• [SUPPLIED DATA]
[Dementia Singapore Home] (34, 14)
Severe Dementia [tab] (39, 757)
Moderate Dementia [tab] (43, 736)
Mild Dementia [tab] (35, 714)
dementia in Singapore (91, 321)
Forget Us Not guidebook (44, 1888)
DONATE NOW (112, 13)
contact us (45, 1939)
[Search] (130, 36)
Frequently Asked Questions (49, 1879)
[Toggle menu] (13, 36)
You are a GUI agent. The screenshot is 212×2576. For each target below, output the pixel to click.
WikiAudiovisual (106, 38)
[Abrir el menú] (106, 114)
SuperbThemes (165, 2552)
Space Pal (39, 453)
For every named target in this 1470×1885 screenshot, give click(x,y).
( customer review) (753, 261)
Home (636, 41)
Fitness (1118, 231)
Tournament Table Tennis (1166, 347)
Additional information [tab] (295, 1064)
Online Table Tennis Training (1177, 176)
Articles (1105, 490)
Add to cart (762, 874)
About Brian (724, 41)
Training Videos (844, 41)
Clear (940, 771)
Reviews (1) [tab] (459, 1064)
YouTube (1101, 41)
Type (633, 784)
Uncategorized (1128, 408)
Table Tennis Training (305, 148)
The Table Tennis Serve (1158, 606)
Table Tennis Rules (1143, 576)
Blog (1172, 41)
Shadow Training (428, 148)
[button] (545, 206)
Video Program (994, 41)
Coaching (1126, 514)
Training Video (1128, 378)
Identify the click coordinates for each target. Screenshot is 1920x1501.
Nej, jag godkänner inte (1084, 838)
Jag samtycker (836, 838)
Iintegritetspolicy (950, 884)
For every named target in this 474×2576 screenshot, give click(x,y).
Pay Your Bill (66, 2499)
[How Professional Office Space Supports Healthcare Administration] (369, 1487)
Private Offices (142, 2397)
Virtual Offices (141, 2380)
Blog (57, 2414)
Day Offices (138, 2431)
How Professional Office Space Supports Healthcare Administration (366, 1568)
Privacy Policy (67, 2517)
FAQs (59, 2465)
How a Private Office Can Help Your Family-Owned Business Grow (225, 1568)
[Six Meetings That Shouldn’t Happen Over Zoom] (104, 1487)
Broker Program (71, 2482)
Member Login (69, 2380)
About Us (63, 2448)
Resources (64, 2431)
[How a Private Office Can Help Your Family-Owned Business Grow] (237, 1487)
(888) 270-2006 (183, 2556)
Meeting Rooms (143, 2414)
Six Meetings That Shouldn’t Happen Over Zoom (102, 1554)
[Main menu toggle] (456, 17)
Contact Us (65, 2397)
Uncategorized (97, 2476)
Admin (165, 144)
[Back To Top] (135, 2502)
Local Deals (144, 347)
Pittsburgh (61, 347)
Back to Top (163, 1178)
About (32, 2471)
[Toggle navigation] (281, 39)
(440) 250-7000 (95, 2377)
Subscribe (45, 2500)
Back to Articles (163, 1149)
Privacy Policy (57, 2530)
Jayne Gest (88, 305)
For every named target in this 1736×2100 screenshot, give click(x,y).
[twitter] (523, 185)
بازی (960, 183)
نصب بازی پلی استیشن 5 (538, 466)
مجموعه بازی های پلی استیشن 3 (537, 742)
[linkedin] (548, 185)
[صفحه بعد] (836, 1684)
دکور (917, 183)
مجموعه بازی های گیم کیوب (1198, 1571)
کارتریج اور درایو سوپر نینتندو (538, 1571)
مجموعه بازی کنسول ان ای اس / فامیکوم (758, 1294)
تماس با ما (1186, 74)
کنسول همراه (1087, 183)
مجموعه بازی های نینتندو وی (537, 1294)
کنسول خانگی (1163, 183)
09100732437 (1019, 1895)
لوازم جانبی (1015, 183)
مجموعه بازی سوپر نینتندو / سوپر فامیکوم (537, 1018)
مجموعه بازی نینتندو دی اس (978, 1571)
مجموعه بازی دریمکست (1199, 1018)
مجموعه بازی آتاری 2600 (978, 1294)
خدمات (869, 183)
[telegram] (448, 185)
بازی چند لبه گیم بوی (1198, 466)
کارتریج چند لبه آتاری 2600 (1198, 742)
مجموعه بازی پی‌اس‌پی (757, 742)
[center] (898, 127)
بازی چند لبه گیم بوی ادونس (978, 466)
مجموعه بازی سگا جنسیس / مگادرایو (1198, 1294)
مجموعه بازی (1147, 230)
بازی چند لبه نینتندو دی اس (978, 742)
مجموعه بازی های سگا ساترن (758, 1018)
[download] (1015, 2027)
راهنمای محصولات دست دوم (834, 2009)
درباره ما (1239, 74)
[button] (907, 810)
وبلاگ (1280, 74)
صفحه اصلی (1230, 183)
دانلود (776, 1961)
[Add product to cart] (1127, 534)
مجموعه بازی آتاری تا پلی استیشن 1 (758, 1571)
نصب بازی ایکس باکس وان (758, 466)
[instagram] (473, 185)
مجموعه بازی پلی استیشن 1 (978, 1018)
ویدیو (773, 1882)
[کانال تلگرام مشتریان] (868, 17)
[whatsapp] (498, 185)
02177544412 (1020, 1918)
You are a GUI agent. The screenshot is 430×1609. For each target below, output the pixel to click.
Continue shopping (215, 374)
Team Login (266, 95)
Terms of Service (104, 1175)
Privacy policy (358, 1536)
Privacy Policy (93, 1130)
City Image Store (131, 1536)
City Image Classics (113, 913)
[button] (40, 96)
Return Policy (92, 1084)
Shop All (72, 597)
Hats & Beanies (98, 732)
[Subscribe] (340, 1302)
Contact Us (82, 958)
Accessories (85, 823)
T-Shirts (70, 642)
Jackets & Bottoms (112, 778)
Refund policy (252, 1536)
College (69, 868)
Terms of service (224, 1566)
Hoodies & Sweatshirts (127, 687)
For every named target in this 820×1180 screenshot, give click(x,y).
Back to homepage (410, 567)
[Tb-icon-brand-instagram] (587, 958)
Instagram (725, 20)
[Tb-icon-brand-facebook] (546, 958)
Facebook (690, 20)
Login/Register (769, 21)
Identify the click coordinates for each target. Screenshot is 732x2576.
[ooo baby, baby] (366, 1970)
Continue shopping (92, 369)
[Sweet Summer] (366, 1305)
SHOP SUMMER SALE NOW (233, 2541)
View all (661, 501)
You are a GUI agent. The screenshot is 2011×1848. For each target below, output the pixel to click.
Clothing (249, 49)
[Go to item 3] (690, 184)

• [ACTION ITEM] In the data above, find the line with "Continue shopping (215, 374)" and the line with "Jackets & Bottoms (112, 778)". Retype both, plus every line between them, exactly.

• [WRITTEN SOLUTION]
Continue shopping (215, 374)
Team Login (266, 95)
Terms of Service (104, 1175)
Privacy policy (358, 1536)
Privacy Policy (93, 1130)
City Image Store (131, 1536)
City Image Classics (113, 913)
[button] (40, 96)
Return Policy (92, 1084)
Shop All (72, 597)
Hats & Beanies (98, 732)
[Subscribe] (340, 1302)
Contact Us (82, 958)
Accessories (85, 823)
T-Shirts (70, 642)
Jackets & Bottoms (112, 778)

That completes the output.